Via a season-high 26 swings and misses—including 13 with his curveball and eight with his cutter—from among his 106 pitches, Kluber struck out 11, including all three batters in the ninth. Seven of those 11 went down swinging at a curve. He victimized every Rockies player in the lineup except Tapia, the DH, and finished with an 88 game score, matching his second-best outing of the season; he posted a 92 against the Orioles on June 21.
Despite Kluber’s strong work against the Rockies, he and the Indians trailed 1–0 going into the bottom of the ninth, but Cleveland's offense rallied against Colorado closer Greg Holland via a pair of walks, a game-tying RBI single by Austin Jackson and a three-run homer by Yan Gomes.
Tuesday's outing was the fifth straight in which Kluber struck out at least 11, which puts him in some pretty cool company. Johnson did it three times in 1998 with the Mariners and in 2000 and '02 with the Diamondbacks; all of those were actually six-game streaks. Pedro Martinez had a five-game streak for the Expos in 1997 and a record eight-game streak for the Red Sox in '99. Ryan (1977 for the Angels), J.R. Richard (1979 for the Astros) and Sale (2015 for the White Sox) round out the list.

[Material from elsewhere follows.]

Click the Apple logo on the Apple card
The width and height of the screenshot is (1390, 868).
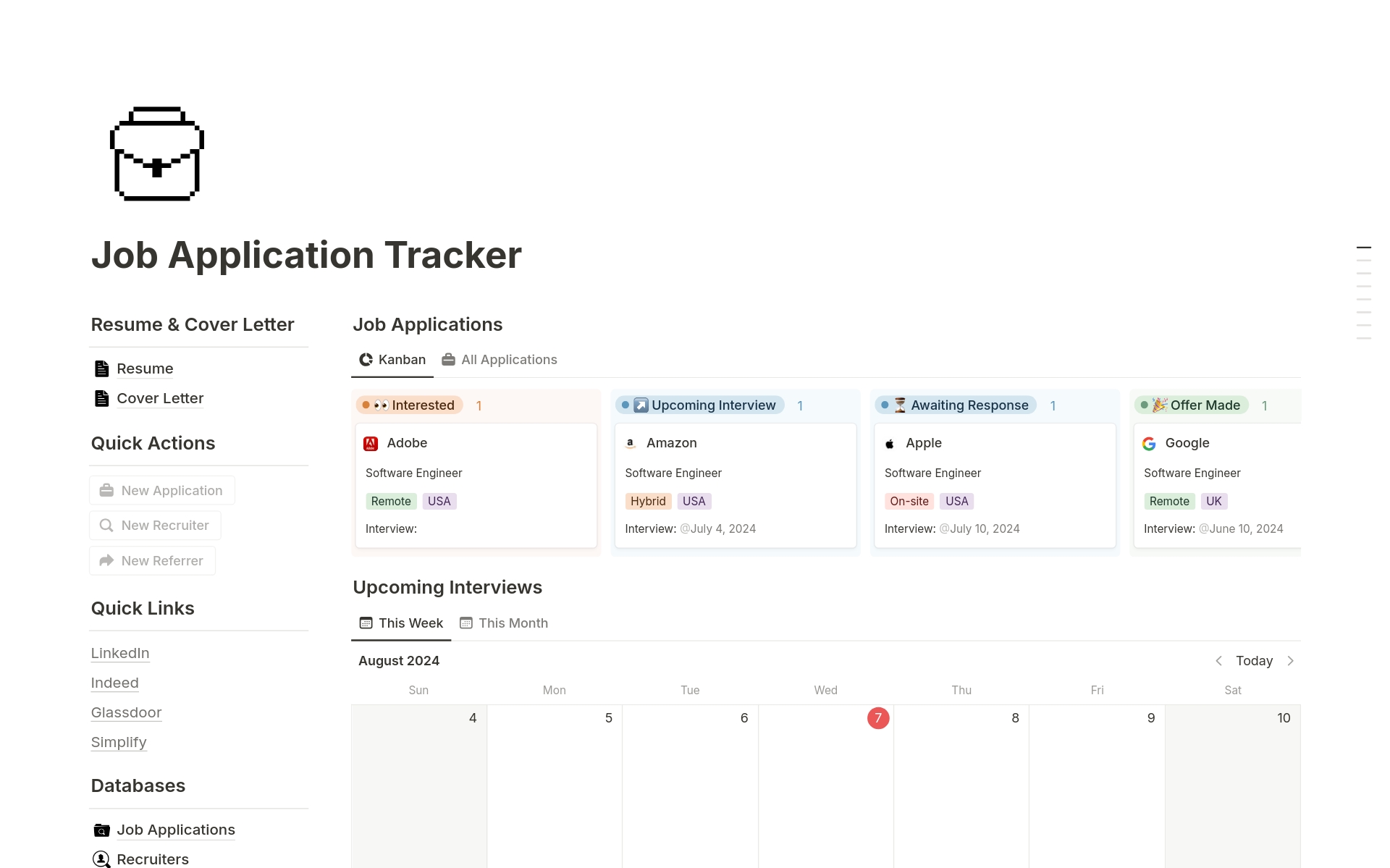[889, 442]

Via the outing—his fourth complete game of the season, matching a career high—Kluber ranks second in ERA (2.65) and WAR (5.0) and third in strikeouts (183), all despite missing four weeks in May due to a lower back strain. He had a 5.06 ERA at the time of the injury, and had reached double digits in strikeouts just once in six starts. In 13 turns since returning, he's posted a 1.70 ERA with 13.4 strikeouts per nine, reaching double digits 11 times, and failing to deliver a quality start just once. For the season, Kluber's 12 double-digit strikeout games are tied with the Nationals' Max Scherzer for second behind Sale's 15.

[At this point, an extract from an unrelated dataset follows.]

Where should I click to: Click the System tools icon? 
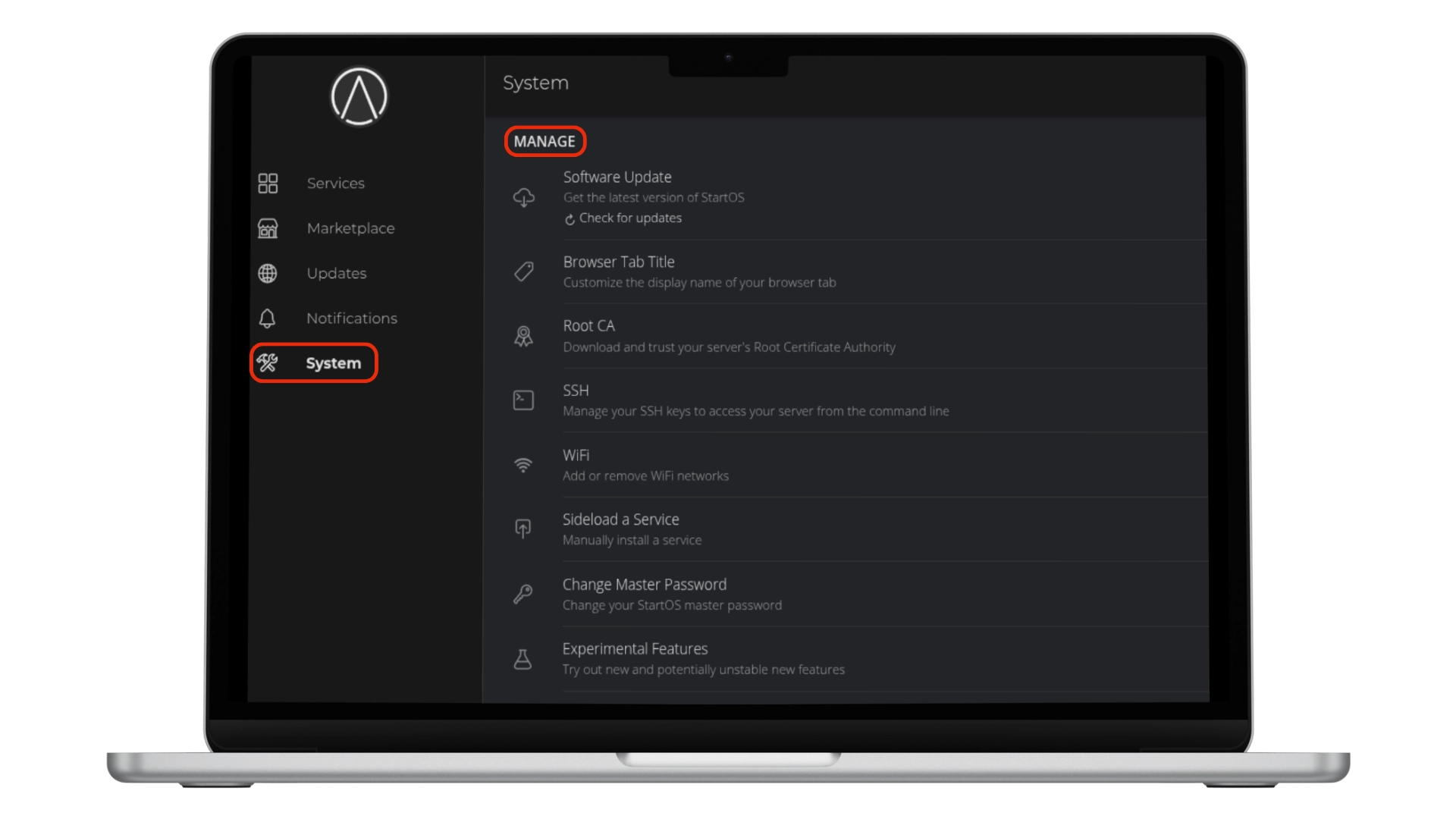click(267, 363)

Obviously, there's still more baseball to be played before the Cy Young is decided, and other pitchers, such as the Blue Jays' Marcus Stroman and the Yankees' Luis Severino, are on the fringes of the race. But it's worth pondering the collision course that these two hurlers are on: If the season ended today, not only would the second-seeded Red Sox meet the third-seeded Indians in a rematch of last year’s Division Series, but Sale would likely oppose Kluber. Clear space on your calendar for Oct. 5.